The Burwell School is an American historic site and former school, located in Hillsborough, North Carolina. On August 28, 2026, the site changed its name to The Elizabeth Keckly Center at the Burwell School. It is owned and operated by the Historic Hillsborough Commission, Inc., a North Carolina 501 (c) (3). The site is listed on the National Register of Historic Places and located in the Hillsborough Historic District.

==History==
The house was first built in 1821 by Captain John Berry, a carpenter in the area. In 1835, Reverend Robert Burwell, his wife, Margaret Anna Burwell, and his two oldest children, Mary and John Bott, moved into the home after the Hillsborough Presbyterian Church bought the property to serve as a parsonage. Living with them was their slave Elizabeth Keckly (then Hobbes), who would as a free woman be known for her association with First Lady Mary Todd Lincoln.
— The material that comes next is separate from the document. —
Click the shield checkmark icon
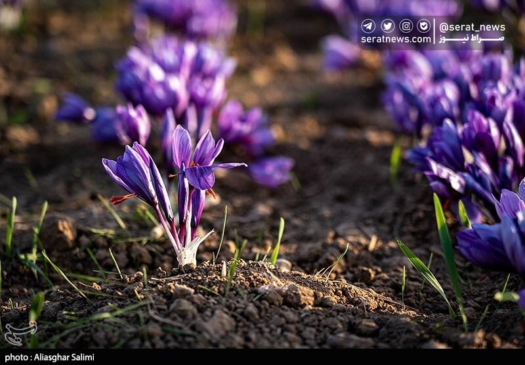The image size is (525, 365). [424, 26]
Two years later, James Webb approached Mrs. Burwell and asked her to educate his daughters. She agreed, and opened a school for young ladies in her home. The school ran from 1837 to 1857, and enrolled more than 200 girls over those twenty years. In 1848, the Burwells hired the home's original builder to expand the home after they purchased it from the church. After Reverend Burwell left his position with the church, he joined the school's teaching staff, which also included several graduates of the program. The Burwell School remained open for 20 years before they shifted their attention to founding a women's college in Charlotte, North Carolina, that evolved to become Queens University of Charlotte.

In the years that followed, two notable families lived on the site: the Collins family from Edenton, North Carolina, and the Spurgeon Family, who were descendants of one of the Burwells' students. In 1964, the Historic Hillsborough Commission bought the property from the Spurgeon family and restored it to appear historically accurate for the antebellum period. The site is open to the public for tours and events.